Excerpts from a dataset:
================

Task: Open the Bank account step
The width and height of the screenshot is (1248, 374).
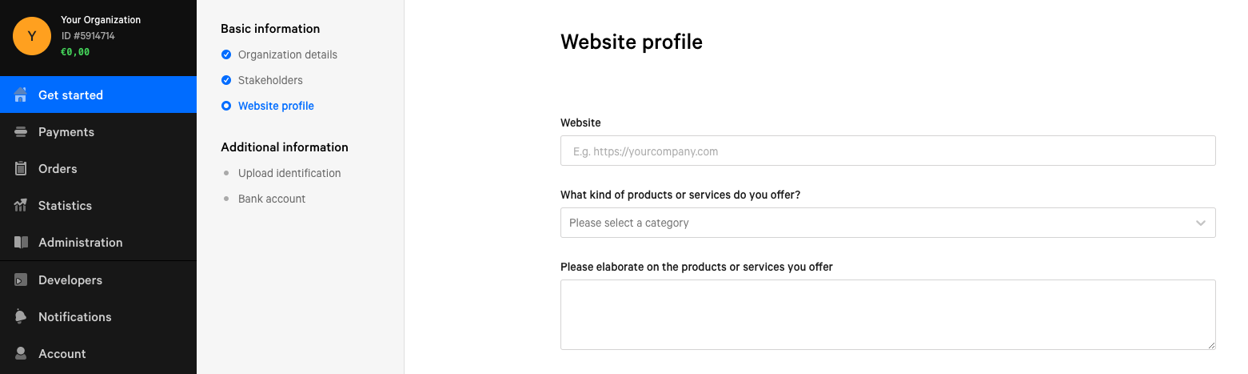Action: [x=272, y=199]
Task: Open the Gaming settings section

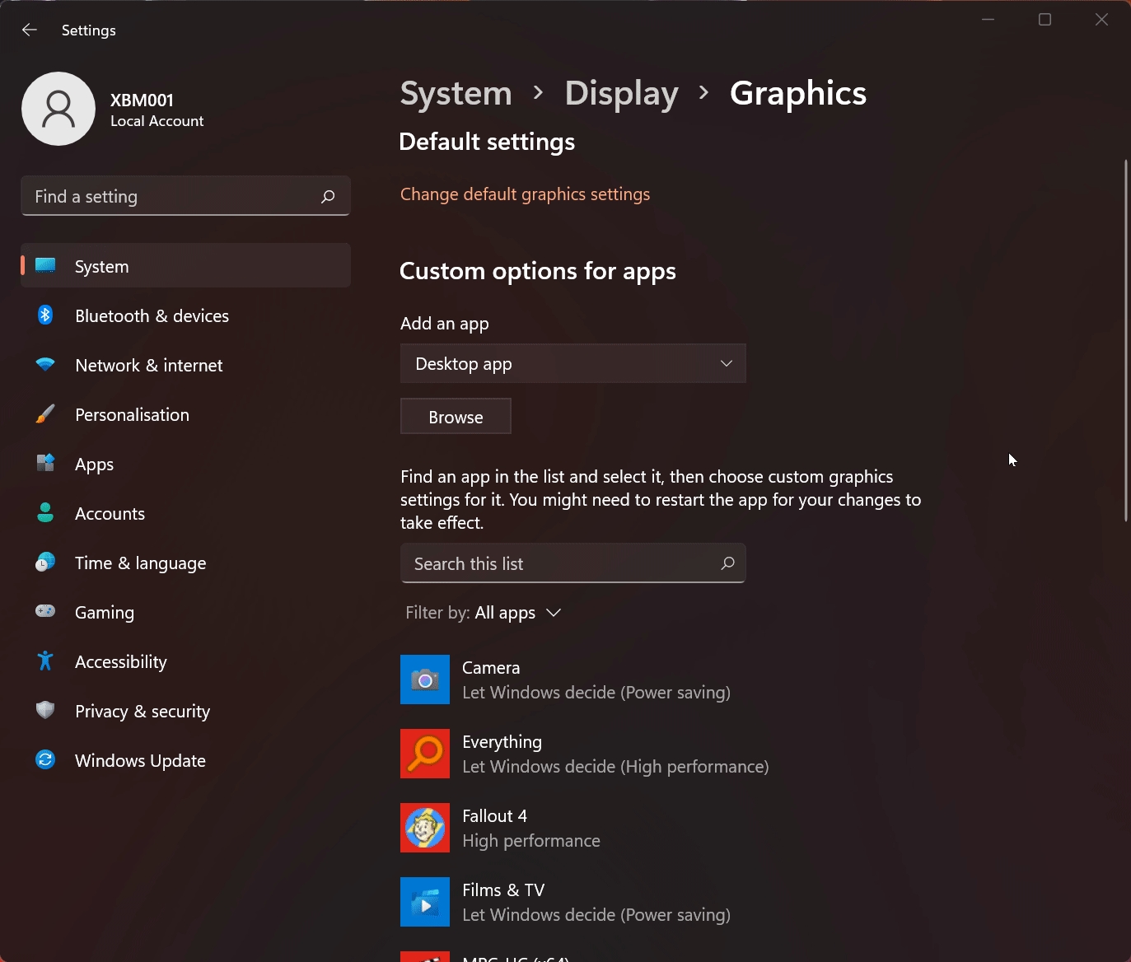Action: click(104, 613)
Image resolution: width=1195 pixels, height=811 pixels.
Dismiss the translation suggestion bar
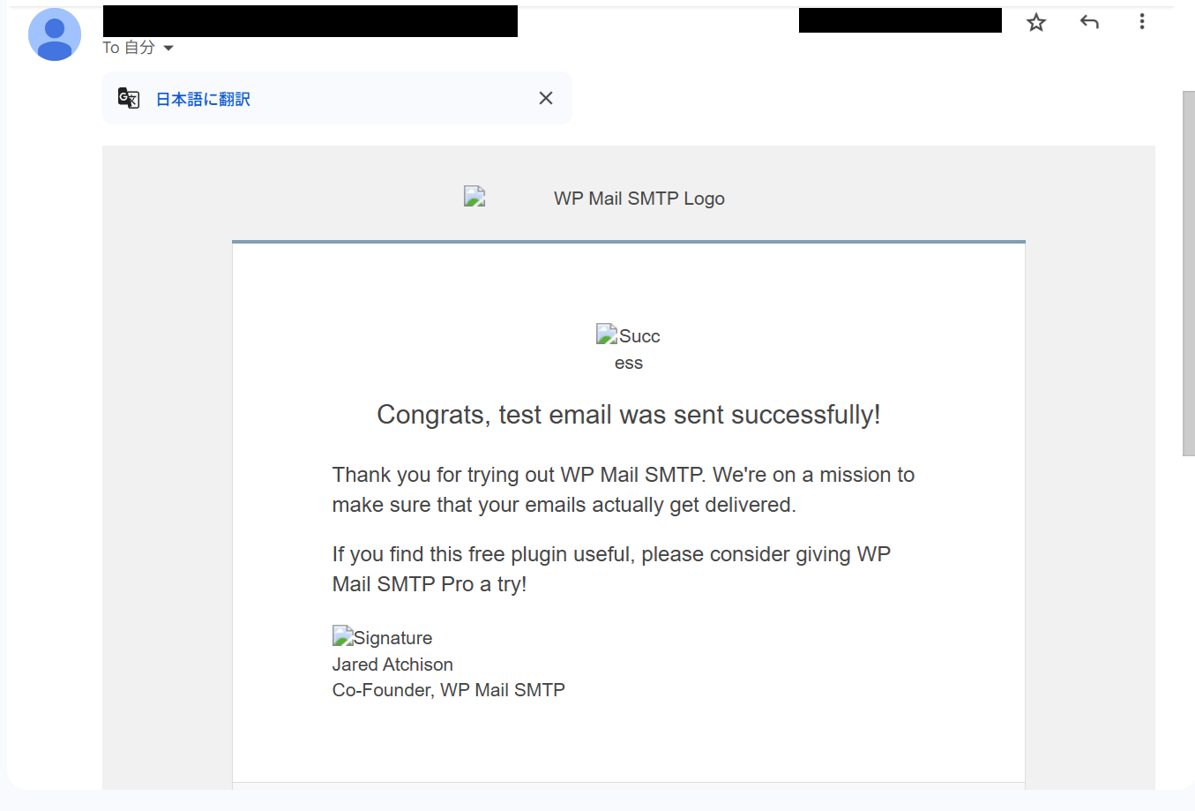(x=546, y=98)
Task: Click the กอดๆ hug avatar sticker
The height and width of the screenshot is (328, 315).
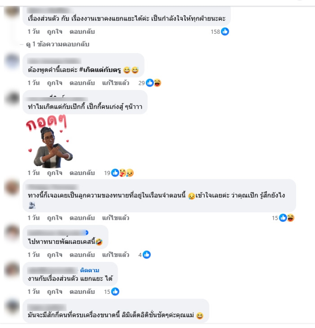Action: [x=50, y=142]
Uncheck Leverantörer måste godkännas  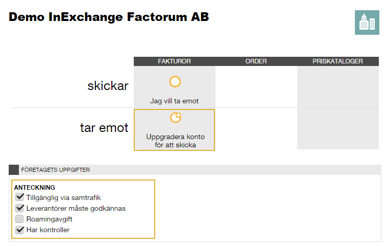pyautogui.click(x=19, y=208)
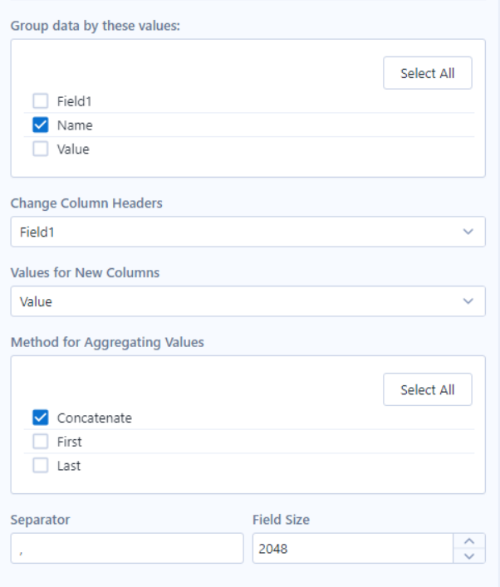Viewport: 500px width, 587px height.
Task: Click into the Field Size box showing 2048
Action: pos(353,549)
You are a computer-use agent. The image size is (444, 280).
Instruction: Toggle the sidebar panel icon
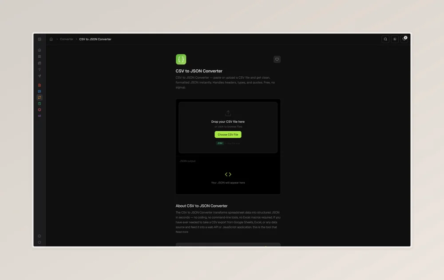click(40, 39)
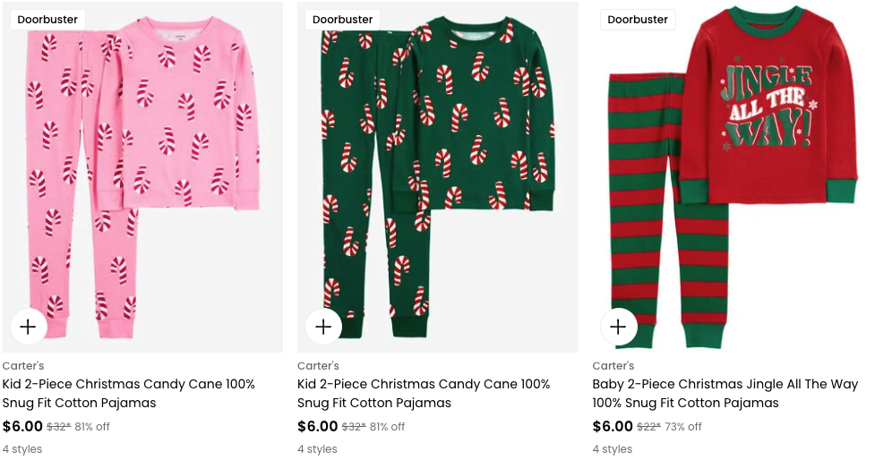This screenshot has width=875, height=460.
Task: Click Doorbuster badge on red Jingle pajamas
Action: pyautogui.click(x=638, y=20)
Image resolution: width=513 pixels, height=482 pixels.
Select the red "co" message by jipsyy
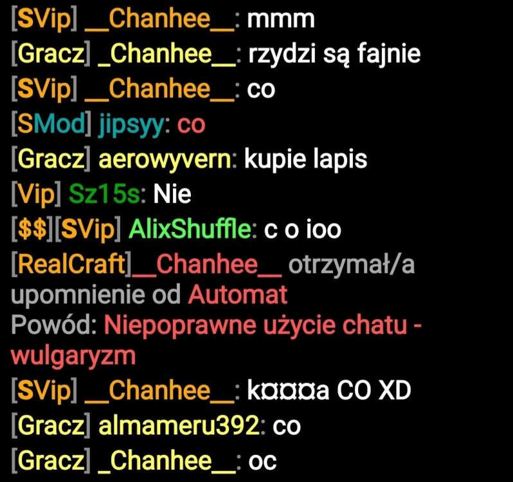(x=192, y=125)
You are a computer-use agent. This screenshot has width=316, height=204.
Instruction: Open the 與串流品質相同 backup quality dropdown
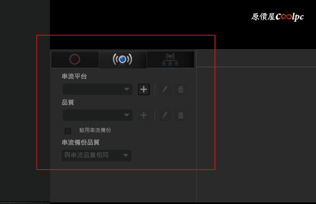click(97, 155)
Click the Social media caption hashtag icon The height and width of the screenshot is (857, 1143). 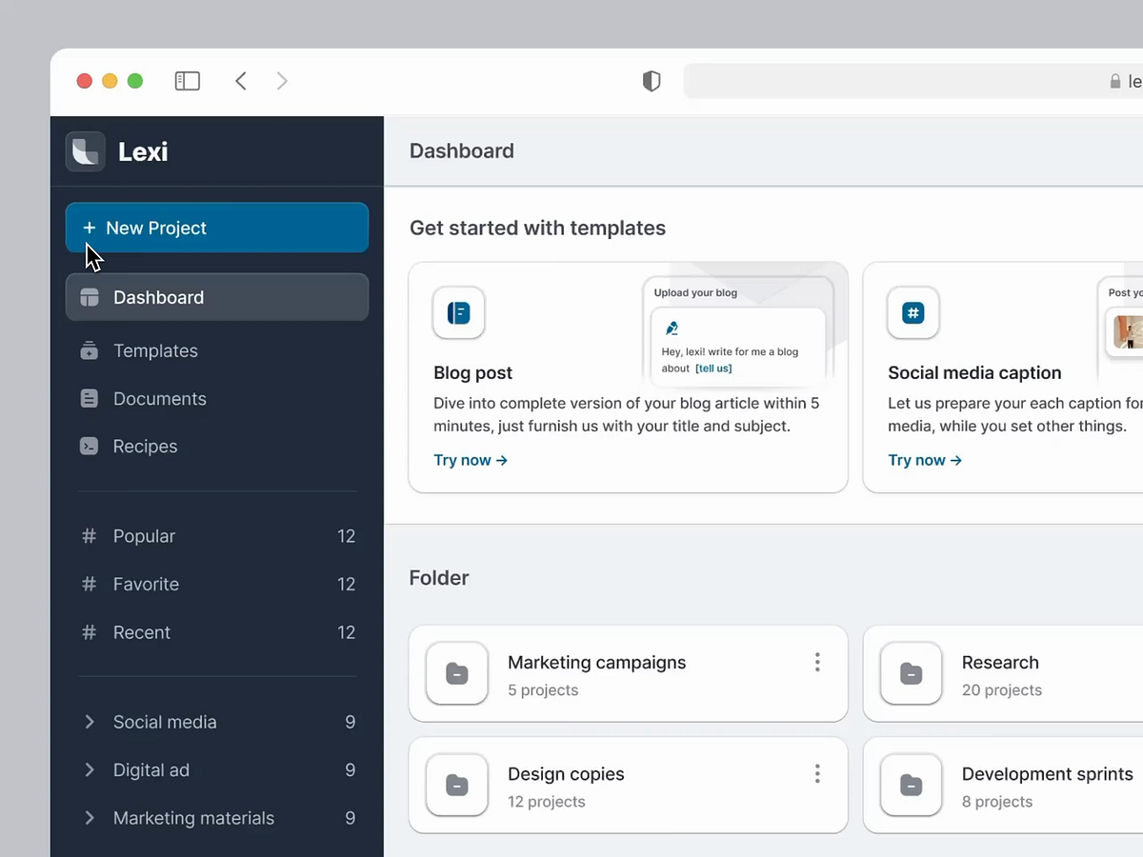[912, 312]
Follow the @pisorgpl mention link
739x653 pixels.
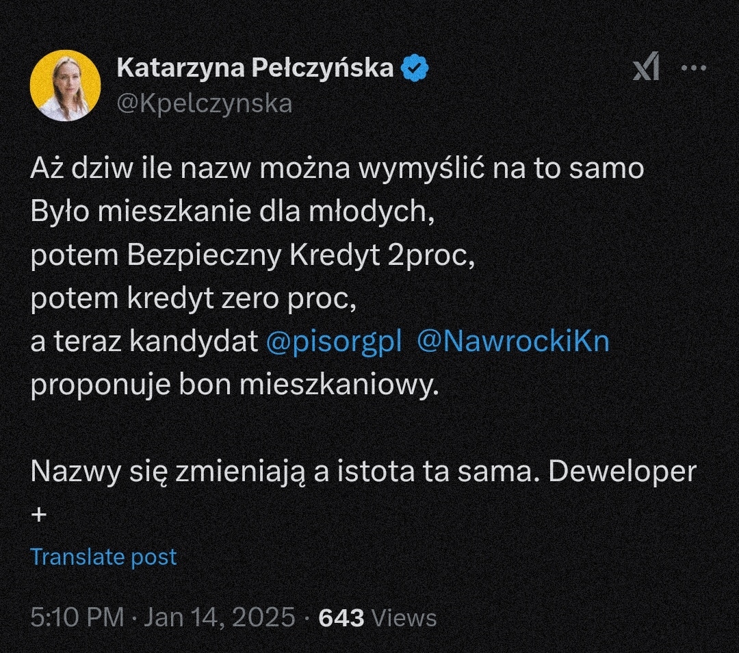click(x=333, y=342)
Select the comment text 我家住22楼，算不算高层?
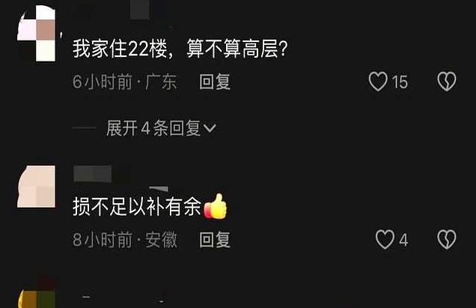476x308 pixels. 180,49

================

● What this task involves: All of the lines above that carry the string "computer" need to be found and copied.

● Response:
You are a computer-use agent. The image size is (444, 280).
You are a computer-use agent. This screenshot has width=316, height=204.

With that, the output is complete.